When I do my BABIP, it is the hard hitters who back up the OFers and IFers who tend to get good numbers. Average for MLB in mine is around .325-.330,varying a bit from year to year. Those who drive the ball tend to have above .330 numbers and weak hitters (low velocity off the bat) tend to get below .325. That is EXACTLY what I want to determine – WHO is giving the fielders sufficient time to catch the ball? It comes down to doubles/HR guys being the best – the guys with higher velocity off the bat. It’s not luck. SOME balls are hit to the covered part of the field – as statistics dictates. And those are outs. So what that it happens? The ball HAS to be hit to the uncovered part to have a chance. Barring errors, which amount to only about 1.5% of the time. It just happens that the covered part of the field for guys like Bogaerts is bigger than for Matt Carpenter or Mike Trout or Nelson Cruz.

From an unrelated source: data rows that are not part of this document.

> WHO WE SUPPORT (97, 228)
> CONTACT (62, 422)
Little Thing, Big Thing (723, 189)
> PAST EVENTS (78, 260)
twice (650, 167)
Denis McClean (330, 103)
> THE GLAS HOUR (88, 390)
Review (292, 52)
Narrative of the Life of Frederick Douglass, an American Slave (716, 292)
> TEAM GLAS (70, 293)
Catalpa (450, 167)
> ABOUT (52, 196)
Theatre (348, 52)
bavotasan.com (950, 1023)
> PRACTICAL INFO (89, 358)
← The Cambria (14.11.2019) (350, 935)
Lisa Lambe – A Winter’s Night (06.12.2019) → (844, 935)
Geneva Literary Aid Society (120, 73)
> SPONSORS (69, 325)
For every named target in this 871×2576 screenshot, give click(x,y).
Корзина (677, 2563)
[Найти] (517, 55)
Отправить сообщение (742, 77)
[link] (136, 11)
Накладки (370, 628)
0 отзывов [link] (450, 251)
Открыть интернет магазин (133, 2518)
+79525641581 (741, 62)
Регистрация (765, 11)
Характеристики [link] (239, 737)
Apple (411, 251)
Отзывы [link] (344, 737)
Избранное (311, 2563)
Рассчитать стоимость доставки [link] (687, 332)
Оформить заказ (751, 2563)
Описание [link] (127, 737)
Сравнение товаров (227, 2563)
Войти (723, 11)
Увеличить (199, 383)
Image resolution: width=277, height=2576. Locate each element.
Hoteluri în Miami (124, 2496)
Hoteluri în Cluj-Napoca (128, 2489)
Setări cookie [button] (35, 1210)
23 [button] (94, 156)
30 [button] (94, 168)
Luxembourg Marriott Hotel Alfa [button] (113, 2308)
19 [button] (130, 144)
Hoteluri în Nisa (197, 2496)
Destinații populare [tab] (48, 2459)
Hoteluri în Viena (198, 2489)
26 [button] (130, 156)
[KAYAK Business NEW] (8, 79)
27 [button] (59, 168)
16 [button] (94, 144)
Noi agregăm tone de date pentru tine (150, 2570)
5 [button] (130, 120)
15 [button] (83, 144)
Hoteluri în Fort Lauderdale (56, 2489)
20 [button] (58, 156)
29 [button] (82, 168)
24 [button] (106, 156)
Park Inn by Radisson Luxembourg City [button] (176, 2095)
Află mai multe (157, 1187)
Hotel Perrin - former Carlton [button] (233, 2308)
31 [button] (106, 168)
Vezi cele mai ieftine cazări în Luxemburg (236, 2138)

Your LD% I assume is line drive %. We are saying the same thing, but it needs to be understood as a TIME thing. Line drives are in the air less long. Line drives come from using the sweet spot, meaning the pitcher didn’t win the battle. It’s a tug of war – pitchers wanting one thing and hitters wanting the opposite. LD% is about hitting the center of the ball with the sweet spot. Exactly so that line drives occur. But it digest down to TIME – fewer milliseconds. The same holds true for hard grounders as line drives. Like I said, the StatTracker should allow quantification of all of this – taking it out of the “qualitative” descriptions – “Line drives”, “bloopers”, “pop’ups”, “fly balls”, soft rounders”, “hard grounders”. It will become “>103 mph” or “<103 mph" or some such value. And launch angles of "12.8°" or "17.4°". "Time through the infield" should become an important metric. And "time in the air".

Steve Garcia
Steve Garcia

It’s all physics

Steve Garcia
Steve Garcia

And physics doesn’t deal with “qualitative”. It deals with “quantitative” – NUMBERS. it is NOT just playing with numbers ala sabermetrics. It is reality turned into data. And then the right approach for dealing with the data. Before StatTracker you had nothing but phrases and terms. Now there are real VALUES that will enable a MUCH better understanding of it all. The physicists might replace the geeky guys in their parents’ basement.

Steve Garcia
Steve Garcia

BTW, Jaime Garcia’s 0.080 Isolated Power number means that only one out of 12 hits is a even a double. Think about what he is doing to the hitters to make them all into banjo hitters. With 7 out of 16 total batters faced hitting ground balls that are being fielded, he is eating them UP. Add in his 24.7% K rate of total batters faced, and he is master of what is going out there. Only 13% – 1 in 8 – is getting any loft to the the OFers. And only 3 out of 16 get hits – a “bunch” of singles and hardly anything more. Nobody is doing JACK against him. If the bugger could just stay healthy!